On Monday, October 31st, 2022, more than three-quarters of total student population at Oberlin High School in rural St Andrew returned to class following a strange and inexplainable religious event that unfolded last Wednesday during which dozens of students fell to the ground, some froughting at the mouth while others screamed.
Attendance on Monday was encouraging when compared to last Thursday and Friday when fewer than 100 students showed up for class
Last Wednesday’s incident occurred after a female teacher declared during a routine devotional exercise that she had received a word from the Lord for the students.

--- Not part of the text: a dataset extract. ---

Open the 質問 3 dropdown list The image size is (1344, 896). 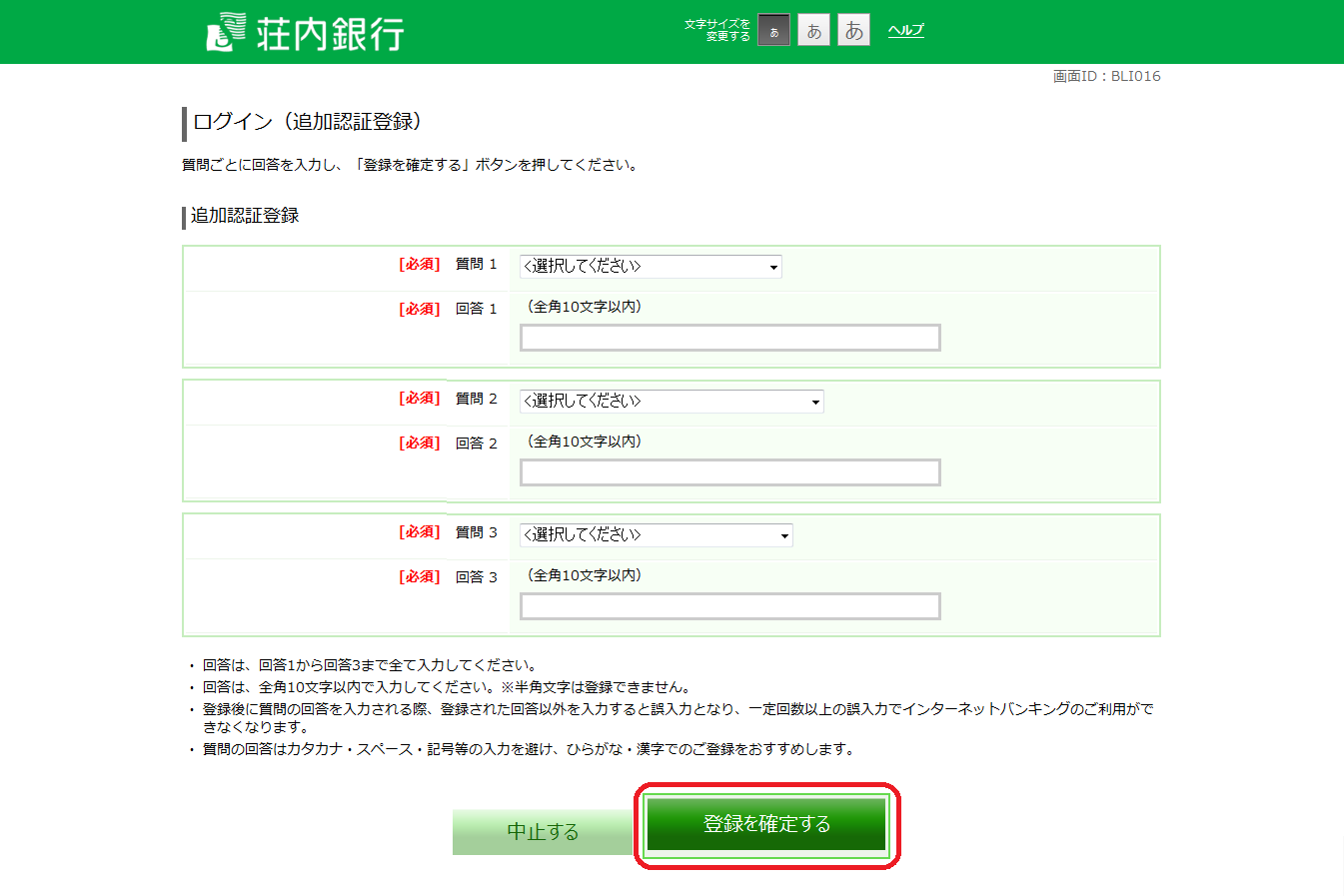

As she settled into her prayer routine, she became overwhelmed and began speaking in tounges, thus triggering a copycat reaction among the students, and pandemonium broke out.
The school admin dismissed the population at 10 a.m. on Monday.

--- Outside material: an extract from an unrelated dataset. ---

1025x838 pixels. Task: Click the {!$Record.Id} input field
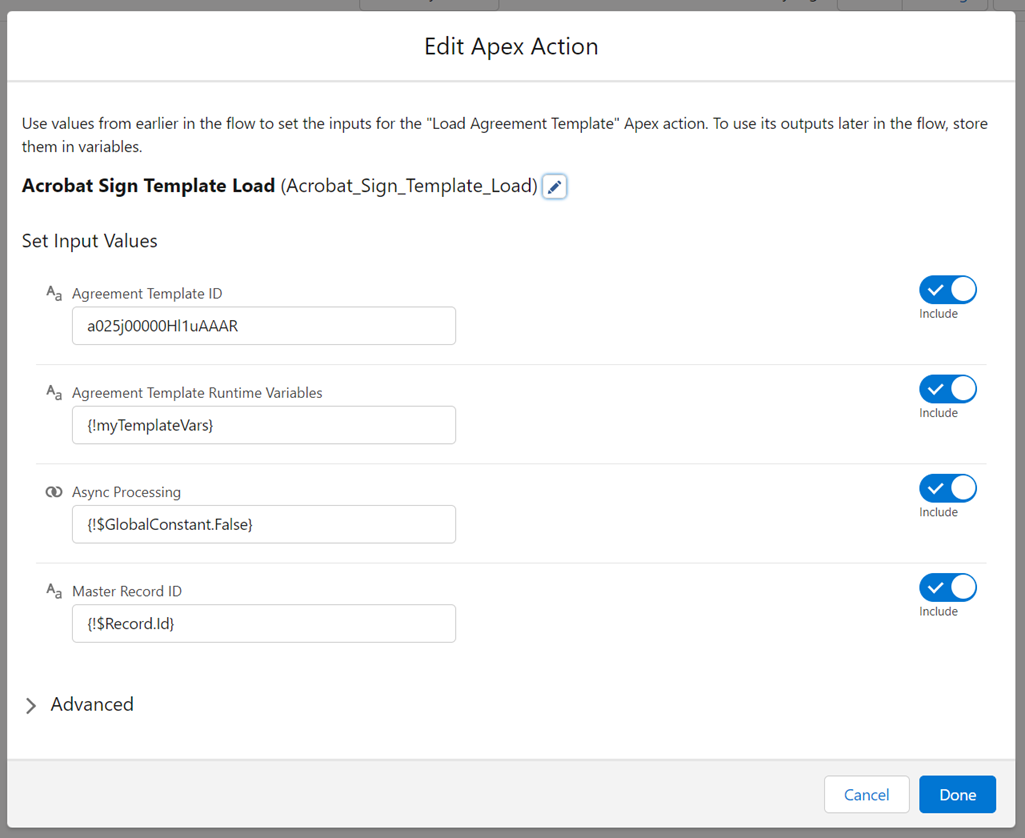pyautogui.click(x=263, y=623)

On Monday, Minister of Education Fayval Williams visited the school and dialogued with parents and administrators concerning guidelines to be followed until the end of the school term.
Williams suggested the school should conduct small group devotions where students remain in their form room instead of a general assembly.
I take umbrage with the Minister of Education for suggesting that, in the future, Oberlin should conduct small group devotional exercises where students do not leave their form room. Essentially, the Minister is telling Oberlin to cease performing devotions because school is not church.
I don’t think the Minister will get her way with her uninformed decision. Oberlin is a Quazi-government institution, and general assembly and church service are in its DNA. The United Church in Jamaica and the Cayman Islands (UCJCI) operates the St Andrew-based institution. And I am sure the church will abandon a decades old tradition to make the minister looks good.